女性は、ホルモンバランスが崩れると、月経周期に異常をきたして不妊の原因になることがあります。月経周期を司る女性ホルモンには2種類ありますが、そのうちの「エストロゲン(卵胞ホルモン)」を補うホルモン剤として「エストリオール錠」というものがあります。エストリオールとはどのような薬なのでしょうか?今回は、エストリオール錠の効果や副作用についてご説明します。
エストリオール錠とは?
エストリオール錠とは、エストロゲンの1つである「エストリオール」を成分とした、経口卵胞ホルモン剤(エストロゲン製剤)です。
エストロゲンは、卵胞の発育にしたがって分泌される女性ホルモンです。受精卵が着床しやすい、つまり妊娠しやすい状態を作るため、子宮内膜を厚く増殖させる役割を持っています。また、子宮頸管粘液を分泌させる作用もあります。
エストロゲンには、「エストロン(E1)」「エストラジオール(E2)」「エストリオール(E3)」の3種類があります。エストロンは閉経後、エストラジオールは性成熟期に体内で作られることが多く、エストリオールは主に胎児の副腎と胎盤で産生・分泌されます(※1)。
エストリオール錠の効果は?
先ほどもご説明したとおり、エストロゲンは女性の妊娠しやすい体作りをサポートする女性ホルモンです。何らかの原因でエストロゲンの分泌が減少すると、ホルモンバランスが乱れ、不妊の原因となることがあります。
エストリオール錠は、エストロゲン製剤の中でも比較的おだやかに作用する薬ですが、他の2つのエストロゲン製剤と比べると「子宮頸管粘液の分泌を増やす」「子宮口を開きやすくする」「腟粘膜を良い状態にする」といった作用は強いことがわかっています。

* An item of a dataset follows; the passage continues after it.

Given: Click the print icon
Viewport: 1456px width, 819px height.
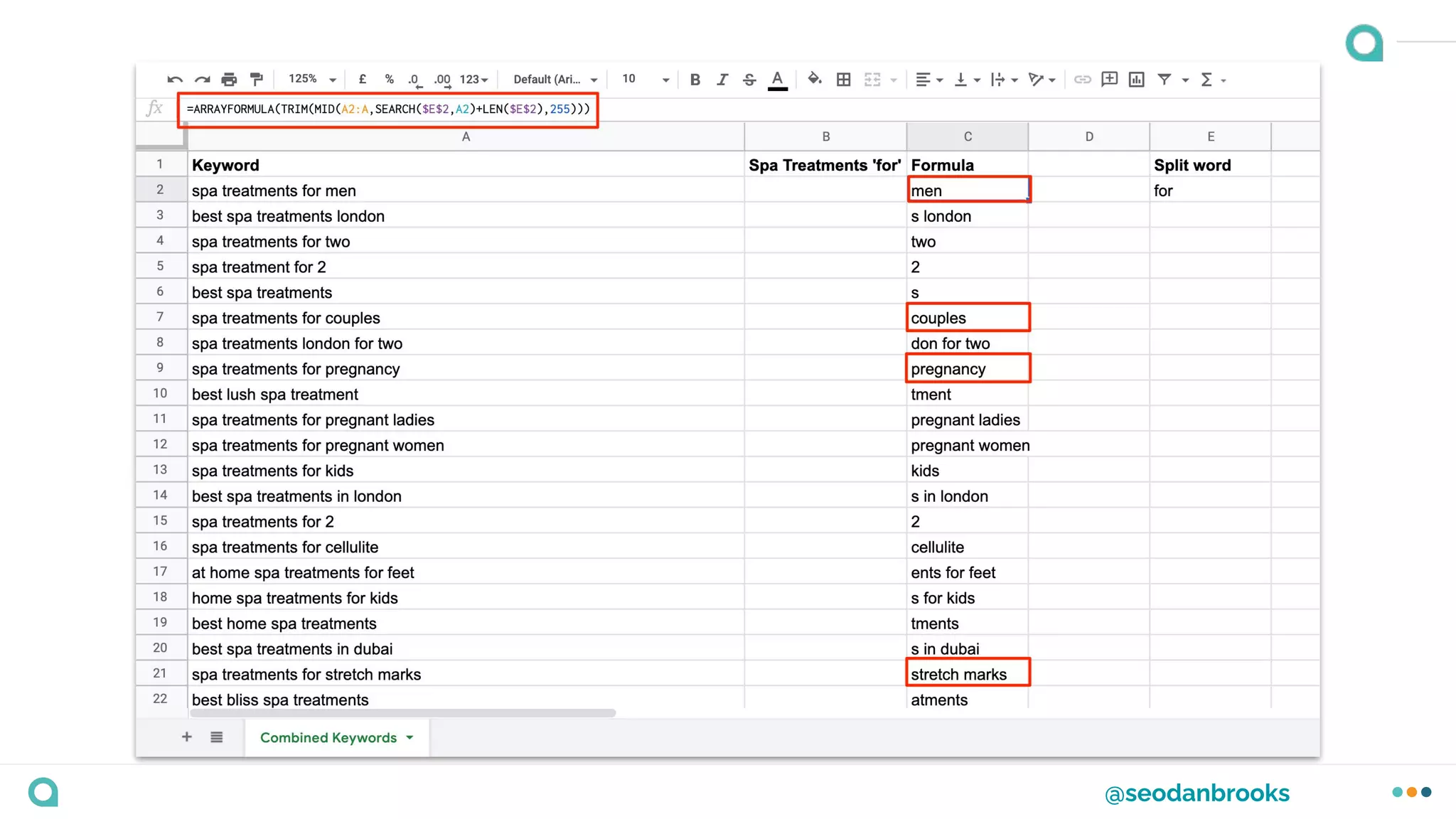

また、エストリオール錠には、エストロゲンの分泌不足により低下している腟の自浄作用を回復させ、炎症に対する腟の抵抗力を強める作用もあります(※2)。
そのため、子宮頸管に炎症が見られる場合などに、エストリオール錠が処方されることがあります。自覚症状がないことが多い病気ですが、炎症が広がったり慢性化したりすると妊娠しづらくなる可能性があるため、不妊治療の一環で使われます。

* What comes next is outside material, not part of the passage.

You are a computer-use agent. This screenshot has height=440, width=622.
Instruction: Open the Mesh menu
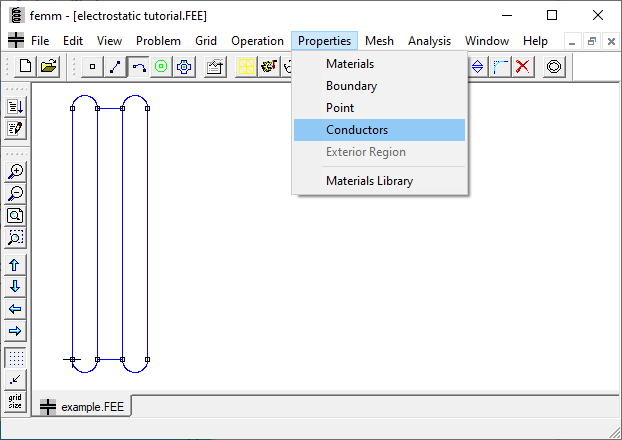(x=379, y=41)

そのほか、エストリオールは、更年期障害や老人性骨粗しょう症に対する治療薬としても使われます。
エストリオール錠の副作用は?
エストリオール錠は、先ほどもご説明したとおり、子宮内膜への作用という点では比較的おだやかな薬ではありますが、いくつか副作用もあります(※2)。
エストリオール錠の重大な副作用
起こる頻度は不明ですが、ほかのエストロゲン製剤と同じく、「血栓症」が起こる可能性もあります。血栓症とは、血管内で血液が固まり、詰まってしまう病気です。心筋梗塞や脳梗塞になると命に関わる危険性もあるので、注意が必要です。

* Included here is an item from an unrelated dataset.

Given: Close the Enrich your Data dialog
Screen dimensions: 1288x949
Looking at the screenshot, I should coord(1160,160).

ふくらはぎや下半身の痛み、息切れ、胸の痛み、めまい、急性の視力障害などは、血栓症の初期症状として知られています。これらの兆候が現れたら、放置せず、すぐに病院を受診しましょう。
また、同じく頻度は不明ながら、下記のような副作用が出る場合もあります。
エストリオール錠のその他の副作用
● 過敏症:発疹、かゆみ
● 子宮:不正出血、おりものの増加
● 乳房:乳房の痛みや張り
● 肝臓:肝機能障害
● 消化器:吐き気、食欲不振、嘔吐
● その他:めまい、脱力感、全身のほてり、体重増加
これらの症状が現れたら、適切な処置をする必要があるため、すみやかに担当医に相談しましょう。特に発疹、かゆみの症状が現れた場合は、エストリオール錠の服用をすぐにやめてください(※2)。
エストリオール錠を飲むときの注意点は?
子宮頸管炎や子宮腟部びらんの治療薬としてエストリオール錠を服用する場合、通常は1回0.1~1.0mgを1日1~2回飲むことになります(※2)。
ただし、服用する人の年齢や症状によってエストリオール錠の服用量や頻度は変わります。処方前に問診や婦人科検診を受けたうえで医師から適切な量が処方されるので、必ず医師の指示どおりに服用しましょう。
なお、エストリオール錠の投与を始めたら、定期的に乳房検診や婦人科検診を受ける必要があります。薬を飲みはじめて気になる体調の変化や疑問点があれば、検診の機会に医師に相談してみてくださいね。
エストリオール錠の効果と副作用を知っておきましょう
エストリオール錠は、子宮頸管炎や子宮腟部びらんなど、悪化すると不妊の原因につながる病気の治療薬として広く使われています。
エストロゲン製剤の中では作用が比較的おだやかではありますが、自己判断で飲み方を変えたりせず、用法・用量を正しく守って服用を続けましょう。エストリオール錠を飲んでいて気になることがあれば、医師に確認してください。